— Task —
Copy out the items verbatim, starting at the line that contains "The width and height of the screenshot is (945, 509)." and ending at the last of the items, and omit the pictures.

— Materials provided —
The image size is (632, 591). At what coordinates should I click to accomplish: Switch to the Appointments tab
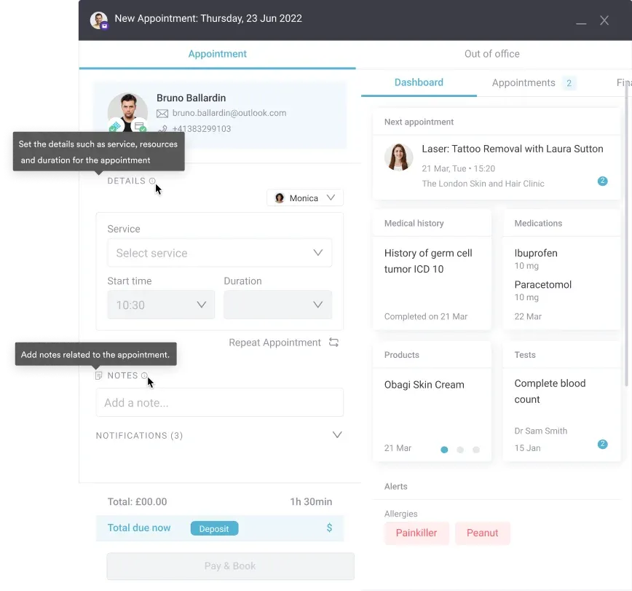click(523, 82)
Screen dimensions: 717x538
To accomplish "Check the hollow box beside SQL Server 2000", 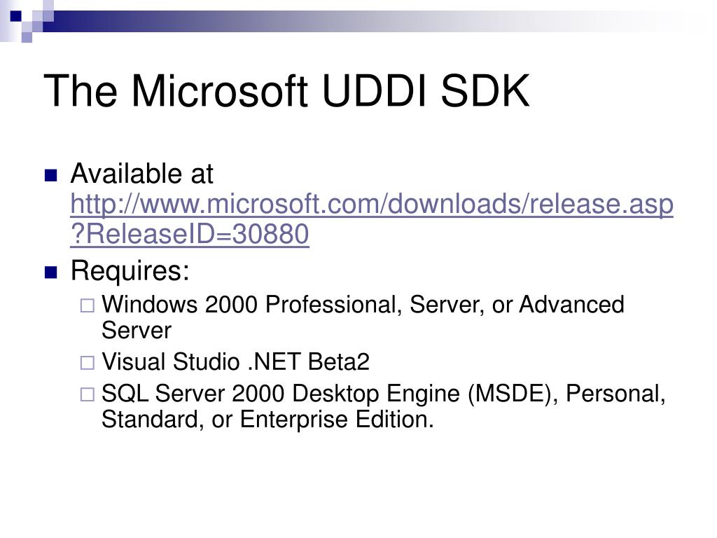I will click(88, 394).
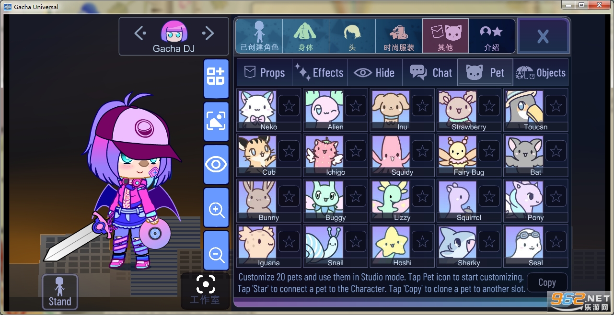Close the panel with the X button
The height and width of the screenshot is (315, 614).
(543, 36)
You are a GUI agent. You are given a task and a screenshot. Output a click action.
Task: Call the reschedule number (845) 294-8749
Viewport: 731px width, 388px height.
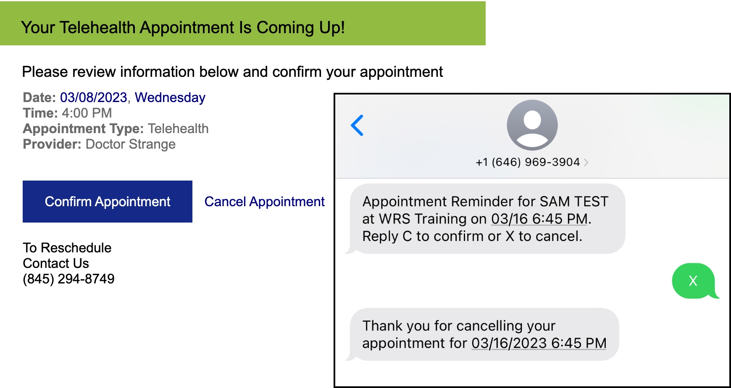point(68,278)
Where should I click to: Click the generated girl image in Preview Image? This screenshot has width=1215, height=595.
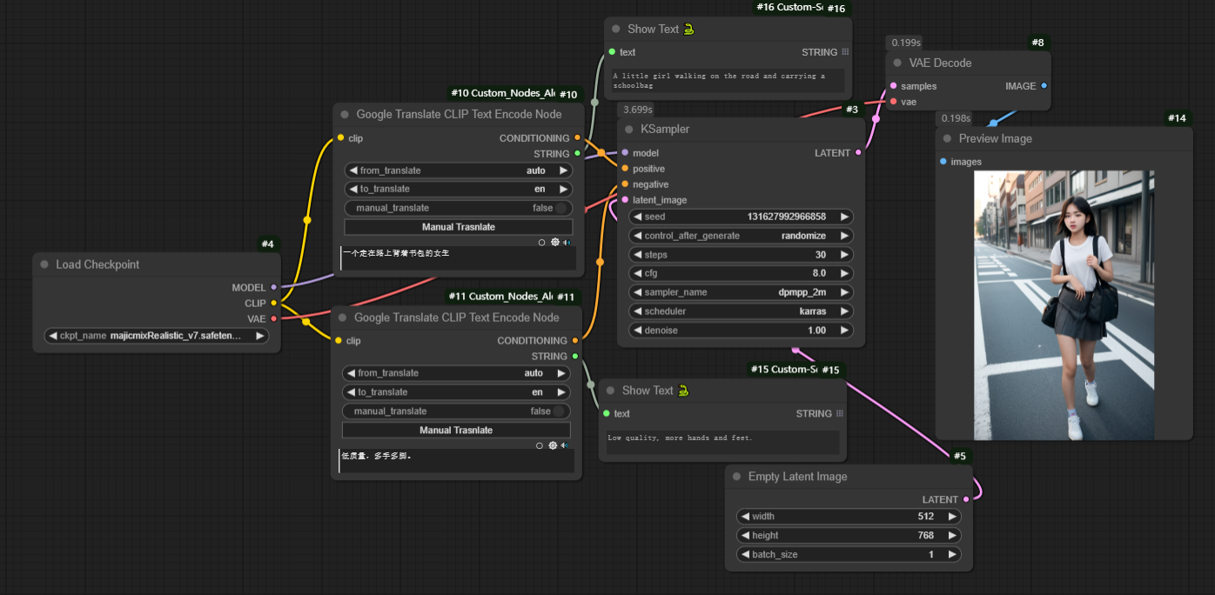(x=1064, y=304)
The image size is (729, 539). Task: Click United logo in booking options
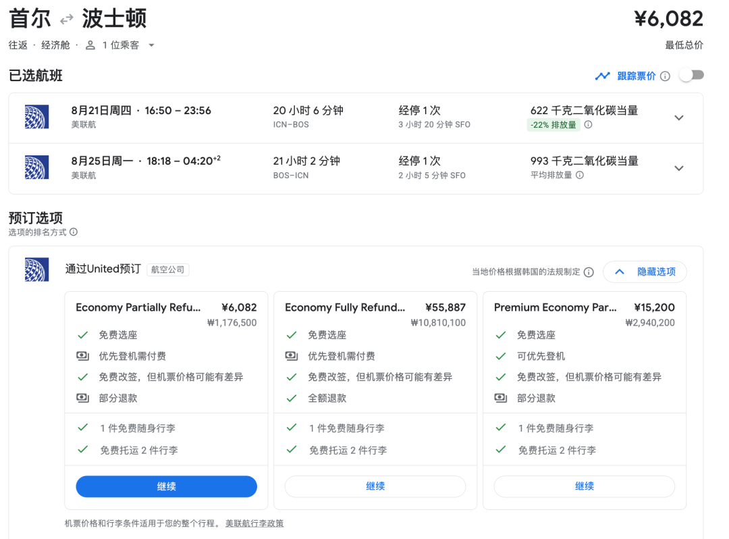tap(36, 270)
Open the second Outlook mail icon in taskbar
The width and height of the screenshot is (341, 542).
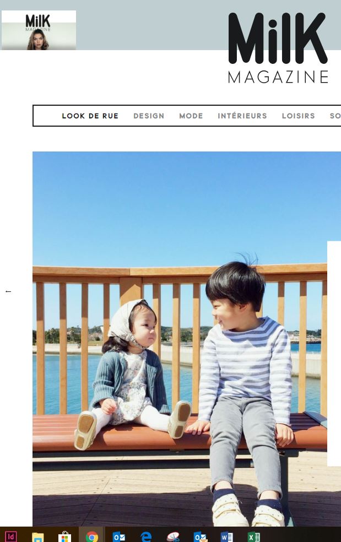point(200,537)
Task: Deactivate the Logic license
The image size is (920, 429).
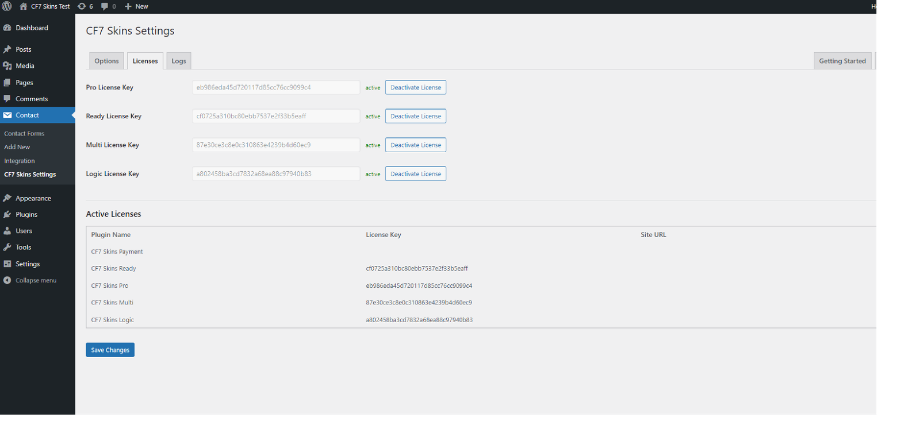Action: [x=415, y=174]
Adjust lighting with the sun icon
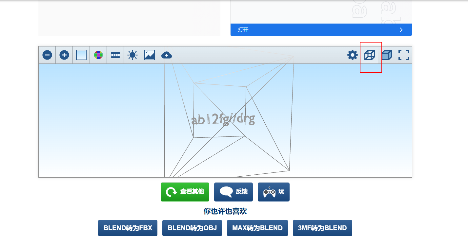 (132, 55)
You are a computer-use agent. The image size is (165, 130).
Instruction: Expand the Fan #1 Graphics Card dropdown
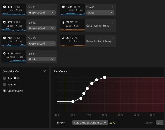(x=42, y=12)
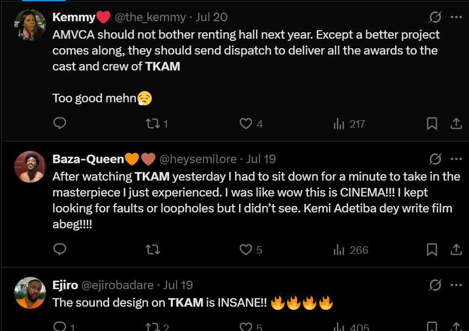Open more options on Baza-Queen's tweet

(x=456, y=159)
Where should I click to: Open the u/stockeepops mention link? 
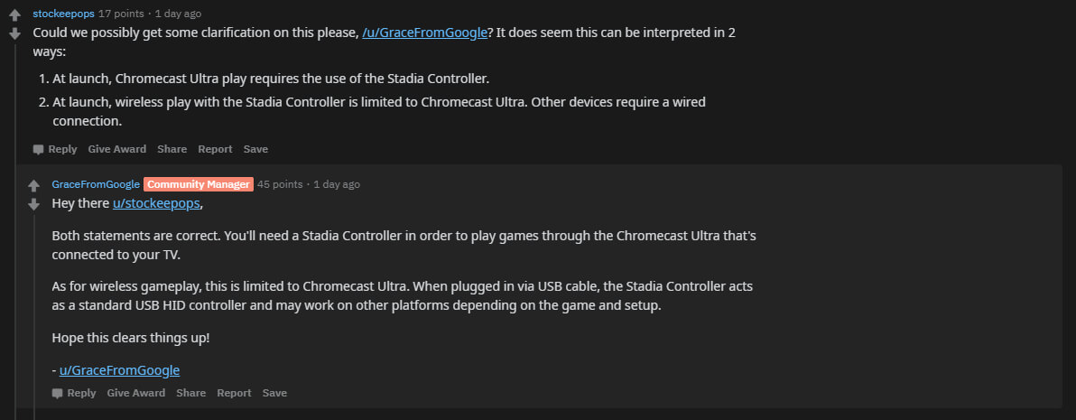coord(156,203)
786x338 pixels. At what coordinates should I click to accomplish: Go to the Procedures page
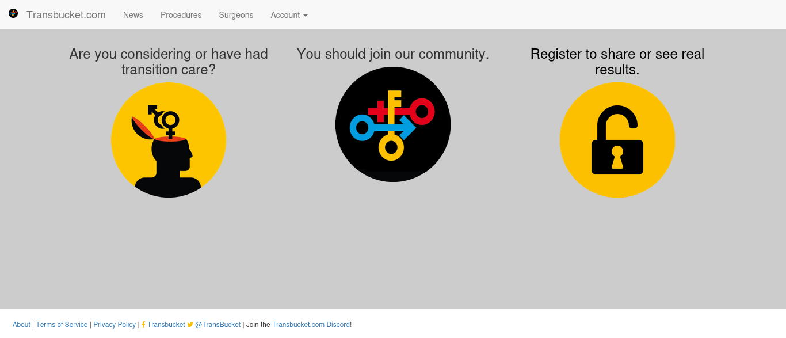pyautogui.click(x=181, y=15)
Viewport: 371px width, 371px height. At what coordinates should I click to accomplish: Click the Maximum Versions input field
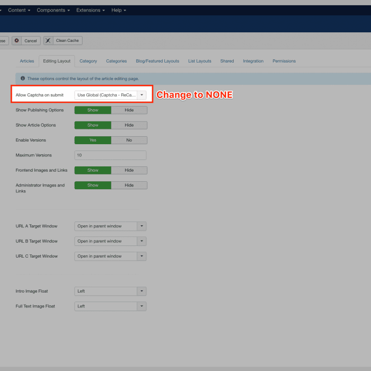(110, 155)
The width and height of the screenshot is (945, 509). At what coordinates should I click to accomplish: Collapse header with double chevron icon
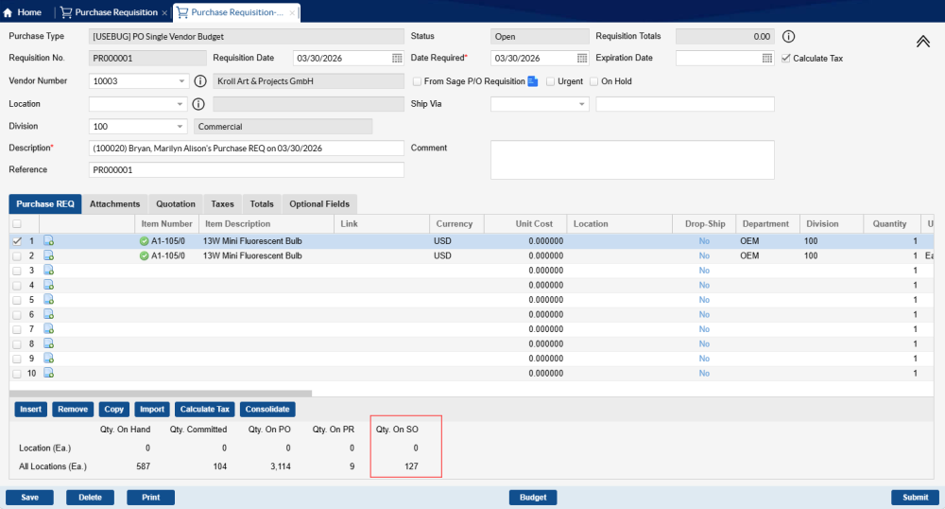923,42
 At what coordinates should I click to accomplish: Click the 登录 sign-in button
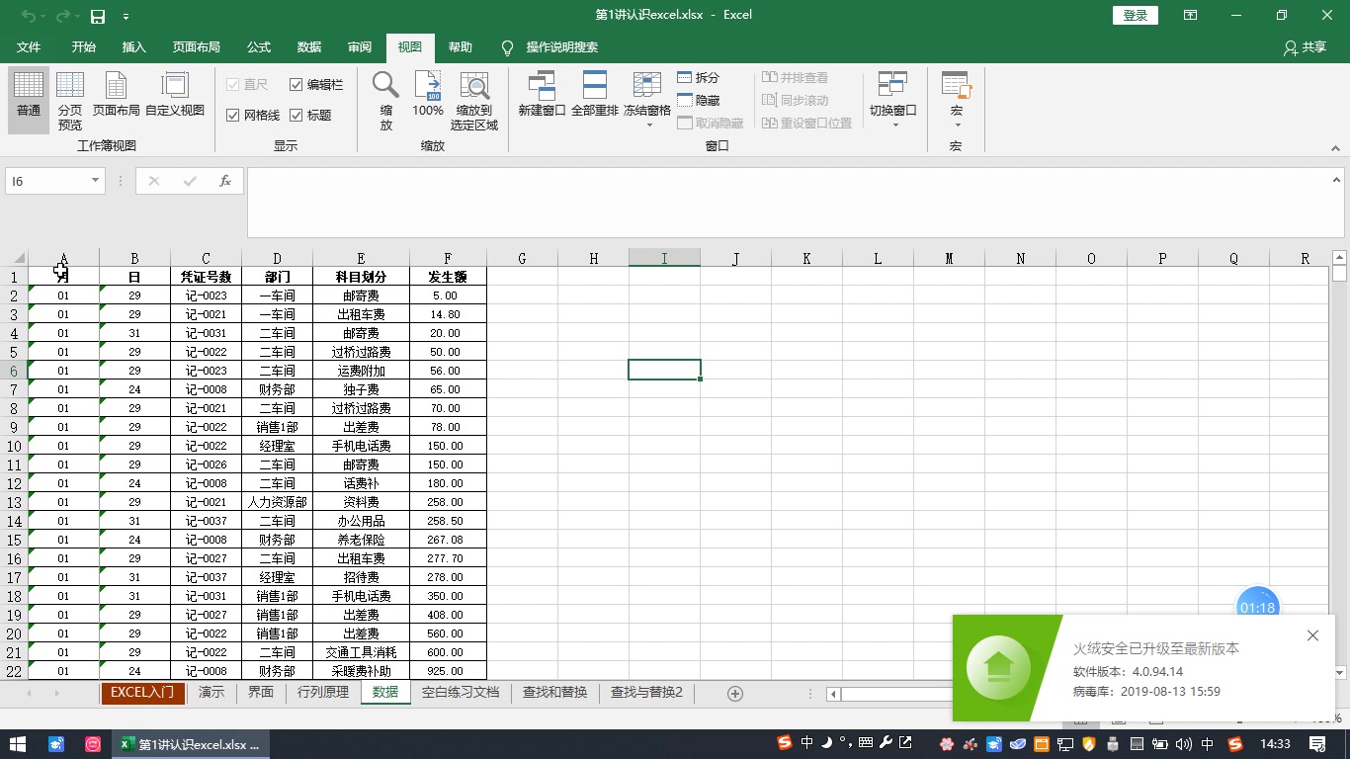click(x=1135, y=15)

— Exercise output —
The width and height of the screenshot is (945, 509). At what coordinates should I click to accomplish: Collapse header with double chevron icon
923,42
 At what coordinates should I click to accomplish: Click the 登录 sign-in button
click(x=1135, y=15)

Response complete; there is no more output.